The last professes of the monastery of Arouca, Dona Maria José Gouveia Tovar Meneses, died on July the 3rd, 1886. Anticipating this outcome, the people from Arouca prominent citizens took the initiative to found the Royal Brotherhood of the Holy Queen Mafalda, sign the first statutes on the 10th of the same month.

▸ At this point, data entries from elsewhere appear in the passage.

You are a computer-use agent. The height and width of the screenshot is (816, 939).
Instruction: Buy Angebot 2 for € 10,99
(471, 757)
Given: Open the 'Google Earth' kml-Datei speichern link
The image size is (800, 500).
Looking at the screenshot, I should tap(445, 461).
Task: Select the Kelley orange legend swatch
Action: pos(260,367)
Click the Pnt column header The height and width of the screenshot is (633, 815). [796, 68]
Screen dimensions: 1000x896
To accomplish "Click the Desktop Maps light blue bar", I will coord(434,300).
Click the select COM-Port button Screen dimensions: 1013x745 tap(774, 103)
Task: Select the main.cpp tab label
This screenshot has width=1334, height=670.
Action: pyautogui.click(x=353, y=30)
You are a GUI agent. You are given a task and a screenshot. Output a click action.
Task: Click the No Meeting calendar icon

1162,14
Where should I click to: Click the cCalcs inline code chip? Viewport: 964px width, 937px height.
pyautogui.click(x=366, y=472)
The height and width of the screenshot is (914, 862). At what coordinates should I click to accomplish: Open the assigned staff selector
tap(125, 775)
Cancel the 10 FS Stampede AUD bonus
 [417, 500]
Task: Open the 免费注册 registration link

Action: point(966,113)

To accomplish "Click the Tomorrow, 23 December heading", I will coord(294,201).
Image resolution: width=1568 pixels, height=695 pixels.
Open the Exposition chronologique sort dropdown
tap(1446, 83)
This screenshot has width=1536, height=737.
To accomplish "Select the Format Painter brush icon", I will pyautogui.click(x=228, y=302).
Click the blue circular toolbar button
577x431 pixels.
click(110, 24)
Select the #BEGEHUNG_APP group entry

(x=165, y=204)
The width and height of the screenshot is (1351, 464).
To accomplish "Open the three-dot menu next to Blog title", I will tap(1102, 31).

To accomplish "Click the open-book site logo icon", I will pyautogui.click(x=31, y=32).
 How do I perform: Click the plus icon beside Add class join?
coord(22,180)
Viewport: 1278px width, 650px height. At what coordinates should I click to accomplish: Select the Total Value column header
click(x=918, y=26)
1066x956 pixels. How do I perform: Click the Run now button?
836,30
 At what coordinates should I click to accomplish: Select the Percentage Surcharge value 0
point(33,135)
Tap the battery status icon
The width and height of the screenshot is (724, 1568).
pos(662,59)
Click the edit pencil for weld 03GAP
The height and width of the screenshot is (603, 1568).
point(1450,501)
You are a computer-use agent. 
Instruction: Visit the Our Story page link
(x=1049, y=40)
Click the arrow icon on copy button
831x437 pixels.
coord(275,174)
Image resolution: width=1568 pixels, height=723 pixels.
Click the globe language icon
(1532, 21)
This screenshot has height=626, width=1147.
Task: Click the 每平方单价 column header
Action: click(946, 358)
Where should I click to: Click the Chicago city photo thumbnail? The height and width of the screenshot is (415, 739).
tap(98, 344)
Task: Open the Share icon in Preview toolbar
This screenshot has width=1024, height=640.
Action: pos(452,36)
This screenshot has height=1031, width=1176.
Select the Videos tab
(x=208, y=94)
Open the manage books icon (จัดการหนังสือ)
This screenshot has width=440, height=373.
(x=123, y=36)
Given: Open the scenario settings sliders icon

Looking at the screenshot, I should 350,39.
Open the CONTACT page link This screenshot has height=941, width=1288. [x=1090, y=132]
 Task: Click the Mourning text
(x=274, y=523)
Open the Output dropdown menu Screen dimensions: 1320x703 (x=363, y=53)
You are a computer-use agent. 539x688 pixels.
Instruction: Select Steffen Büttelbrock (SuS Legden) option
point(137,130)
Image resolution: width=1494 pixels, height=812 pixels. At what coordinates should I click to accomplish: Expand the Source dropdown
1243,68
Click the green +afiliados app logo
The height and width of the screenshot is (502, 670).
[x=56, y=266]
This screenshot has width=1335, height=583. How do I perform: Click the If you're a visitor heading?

These statutes had the approval from the Council of the District of Aveiro, on 24th July, and of the Government Authorities on the 28th. Cardinal Bishop of Porto, D. Américo Ferreira dos Santos Silva, confirmed them, by a provision on 19th of August. The founding committee was elected on August the 8th, 1886, and presided by Father José Gomes de Figueiredo. The strong commitment of the population of Arouca leads us to assume that, in addition to the intention of continuing the cult of the Holy Queen Mafalda, there was underlying the idea to keep in Arouca the very rich patrimonial estate accumulated over centuries in the monastery. As soon as the monastery was founded in 1886, the Prince Don Luis, was asked to declared himself Perpetual Judge of the Brotherhood. This petition invoked, implicitly, the royal protection for the institution. Indeed, the law of June 26th, 1889 was to deliver the safekeeping and administration of the estate of the monastery to the Brotherhood.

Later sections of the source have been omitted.